_Your objective_
When you reach the line with "Task: Open the Événements menu item", start repeating the lines exactly and keep going to the end of the records, but drop every picture.

Pixel coordinate grounding data

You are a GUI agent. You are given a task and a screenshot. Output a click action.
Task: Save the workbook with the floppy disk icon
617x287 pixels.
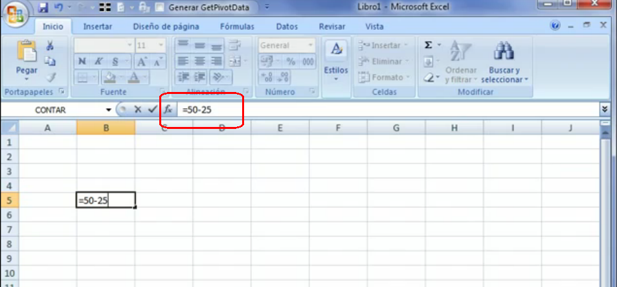[43, 8]
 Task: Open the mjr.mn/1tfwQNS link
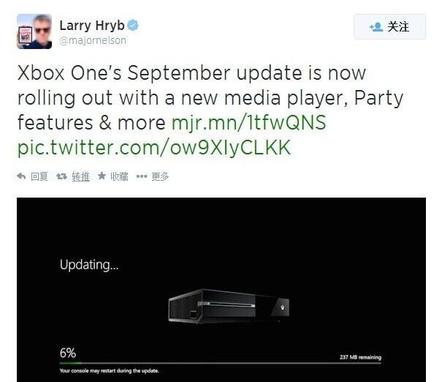[249, 122]
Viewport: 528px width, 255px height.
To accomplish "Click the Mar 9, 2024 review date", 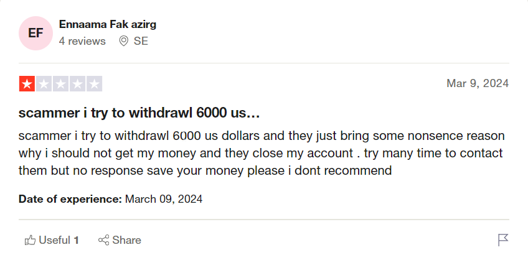I will 478,83.
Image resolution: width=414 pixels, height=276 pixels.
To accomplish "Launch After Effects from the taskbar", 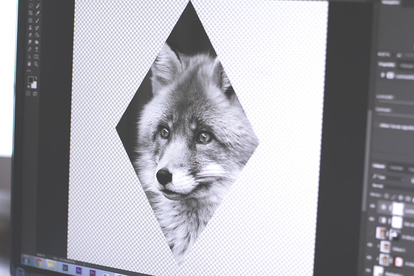I will [78, 270].
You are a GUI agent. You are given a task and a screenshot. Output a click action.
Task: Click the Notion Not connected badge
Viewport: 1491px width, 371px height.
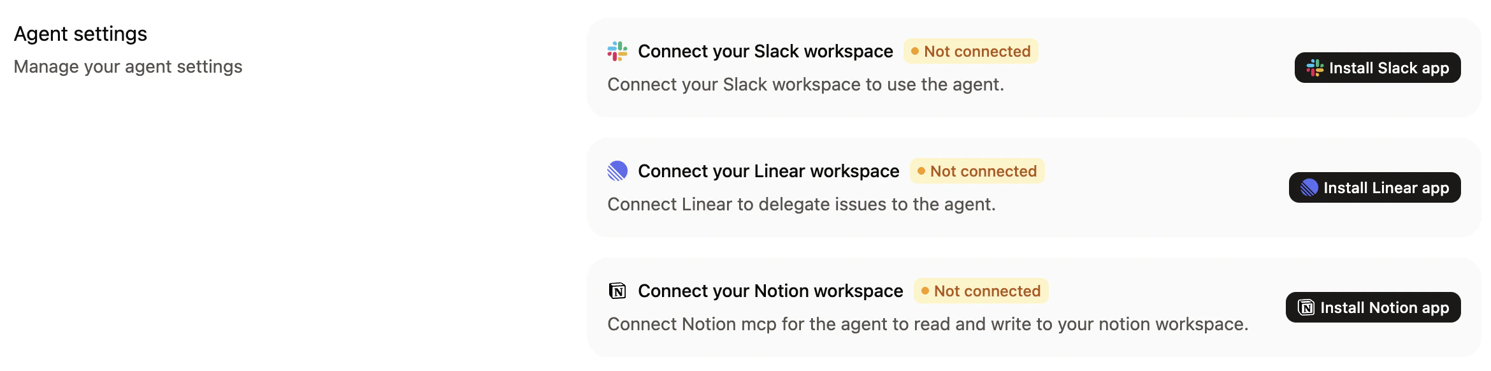pyautogui.click(x=982, y=290)
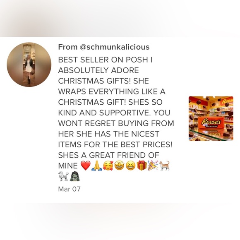
Task: Click the praying hands emoji
Action: (96, 166)
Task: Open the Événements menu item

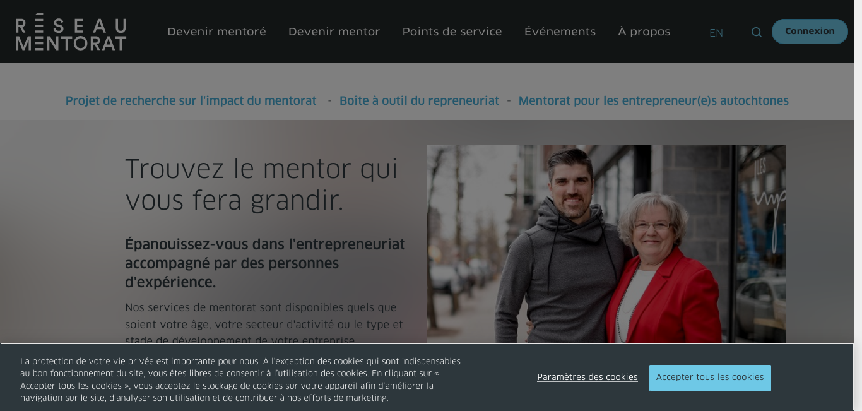Action: click(x=560, y=32)
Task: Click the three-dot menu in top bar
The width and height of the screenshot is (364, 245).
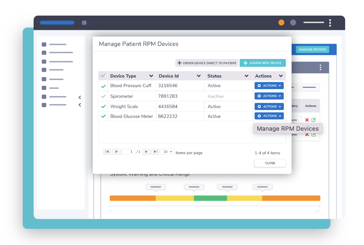Action: click(330, 23)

_Answer for the task_
Task: Open the Événements menu item

Action: click(x=560, y=32)
Task: Click the three-dot menu in top bar
The width and height of the screenshot is (364, 245).
Action: click(330, 23)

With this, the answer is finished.